COMUNICATO
Sanità e welfare

Question time Castaldini (FI): “Chiarire le modalità operative delle preliste per le Aziende sanitarie regionali”

La forzista nel suo atto ispettivo chiede conto delle procedure che prendono in carico il paziente quando le prenotazioni Cup, Cuptel o Farmacup sono chiuse per mancanza di disponibilità

“Chiarire quali sono le modalità operative, per ciascuna Azienda Sanitaria nella quale le preliste sono state attivate, di inserimento in prelista e di ricontatto del paziente”.

Valentina Castaldini (Forza Italia) interroga la giunta sugli strumenti recentemente varati denominati ‘preliste’ “che dà la possibilità ai cittadini di essere presi in carico quando le liste di attesa sono chiuse, evitando ripetuti tentativi per poter trovare un appuntamento per esami diagnostici e visite specialistiche”.

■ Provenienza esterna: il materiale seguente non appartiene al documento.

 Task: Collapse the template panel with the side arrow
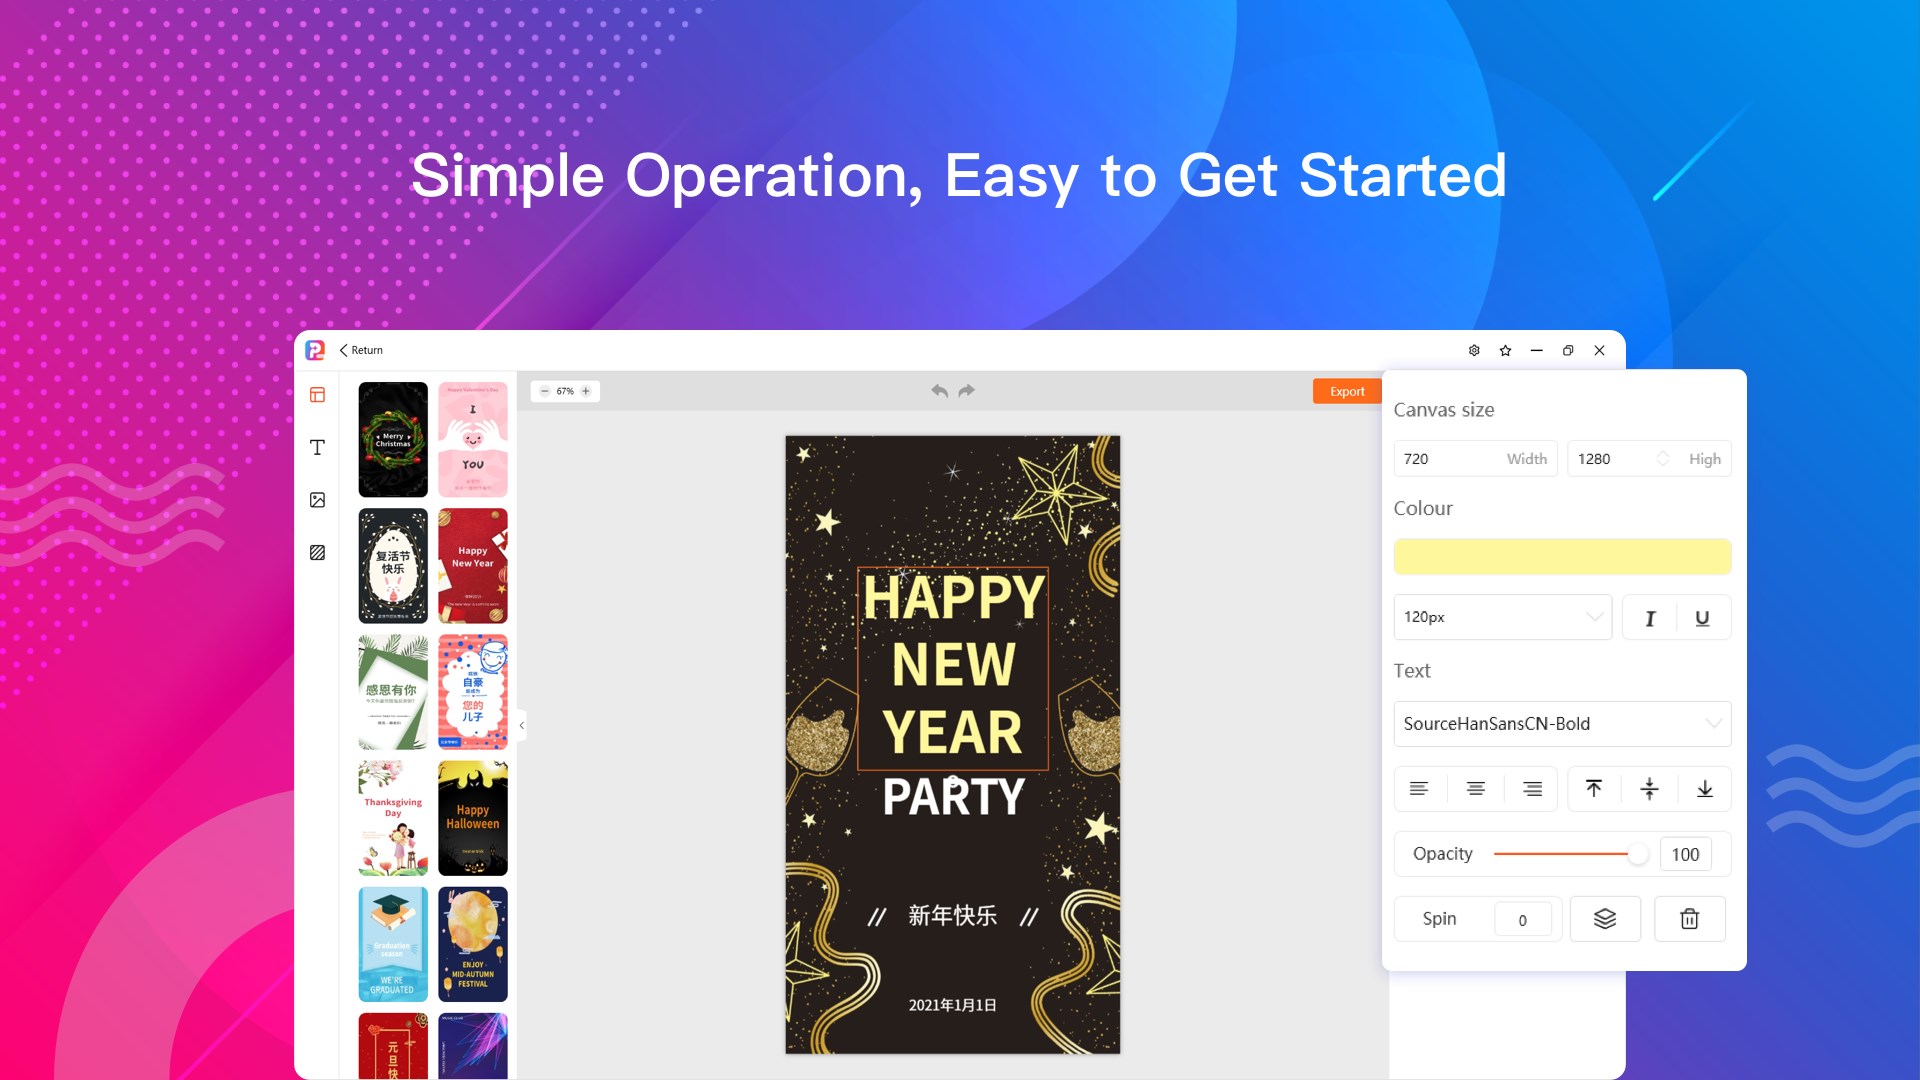tap(521, 725)
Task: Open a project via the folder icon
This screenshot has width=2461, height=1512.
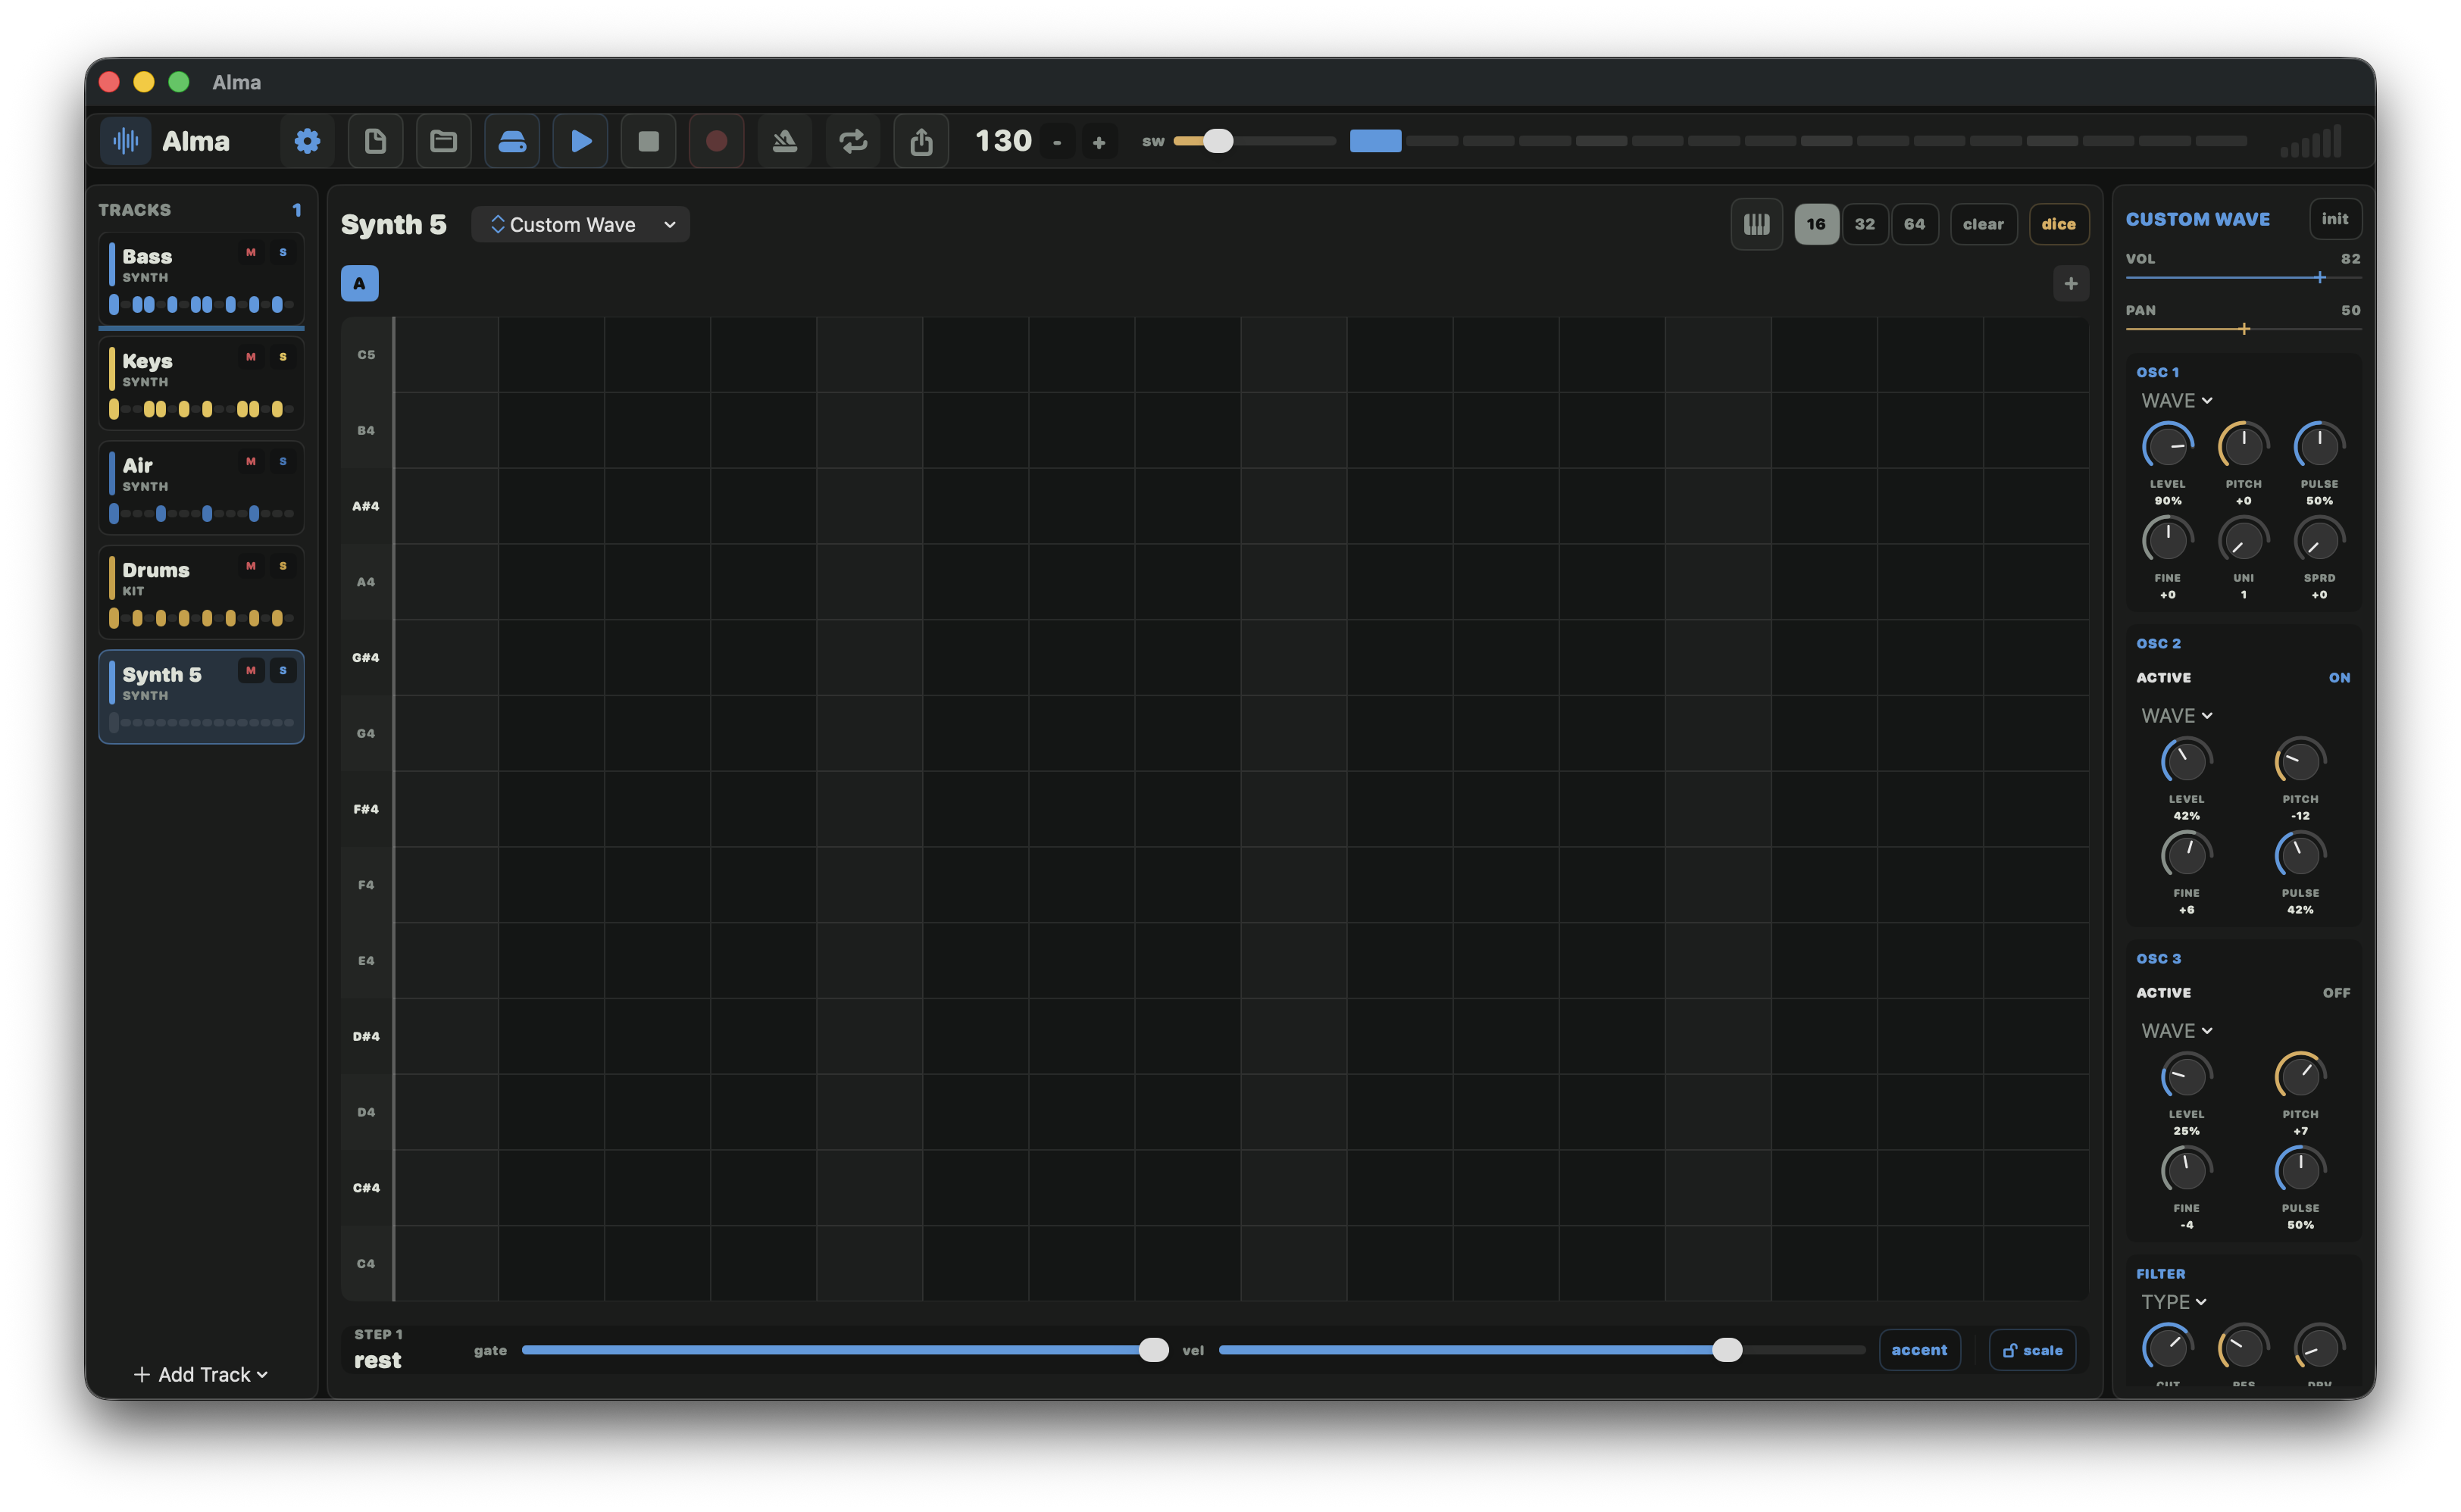Action: tap(443, 141)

Nel ricordare come le liste per esami e visite in Emilia-Romagna “sono diventate un vero e proprio caso nazionale negli ultimi anni, tra tempi d’attesa pluriennali e prestazioni per le quali le liste d’attesa erano perennemente chiuse, tali da determinare una situazione fuori controllo”, la forzista ricorda le azioni e strategie per il contenimento dei tempi di attesa recentemente varati dall’esecutivo regionale e fra questi sottolinea proprio lo strumento della ‘prelista’, un meccanismo tramite cui il paziente viene preso in carico a liste di attesa chiuse, per evitare ripetuti tentativi per trovare un appuntamento sia in caso di primo accesso che di successivi controlli.

A fronte di uno strumento “che dovrebbe essere utilizzato eccezionalmente su tutte le tipologie di prestazioni prenotabili ma che, ad esempio, non è presente in Romagna”, Castaldini riporta “svariate segnalazioni di cittadini che si sono rivolti a diverse farmacie per prenotazioni Cup e, a fronte di una mancanza di disponibilità di appuntamenti in agenda, la presa in carico non sarebbe stata proposta o sarebbe stata sconsigliata”, che si aggiunge al fatto che “chi viene inserito in una prelista risulterebbe, ai fini statistici e di raggiungimento dei LEA, al pari di chi ha trovato, nei tempi stabiliti dall’impegnativa, un appuntamento per la prestazione diagnostica”.

A fronte di una gestione disomogenea sul territorio regionale per tali strumenti, Valentina Castaldini chiede quindi conto dei criteri di presa in carico per le preliste da parte del personale delle varie Asl, soprattutto per le fasi di inserimento e ricontatto del paziente.

In sede di risposta, l’Assessore alle politiche per la Salute Massimo Fabi ha chiarito che “la prelista segue un ingente processo di informatizzazione e digitalizzazione in atto in tutte le aziende sanitarie del territorio non solo per smaltire le attese pregresse ma per razionalizzare sempre più sia i primi accessi che le prese in carico specialistiche. In via generale, le preliste sono oggetto di attento monitoraggio sia da un punto di vista di singola azienda sanitaria che da parte dell’Assessorato e hanno portato a non avere più agende chiuse su tutto il territorio regionale”.

Valentina Castaldini, in forza delle risposte ottenute, si è detta parzialmente soddisfatta. “Bene che le agende non siano più chiuse -ha concluso la forzista- ma forse qualcuno ancora non lo sa perchè le risposte fornite ai cittadini non sono coerenti con quanto affermato dall’assessore. Per quanto riguarda infine il percorso di informatizzazione e digitalizzazione delle varie Asl, spero che sia oggetto di una specifica seduta della commissione Sanità, vista l’importanza e strategicità del tema che impatta tutta una serie di ambiti sanitari”.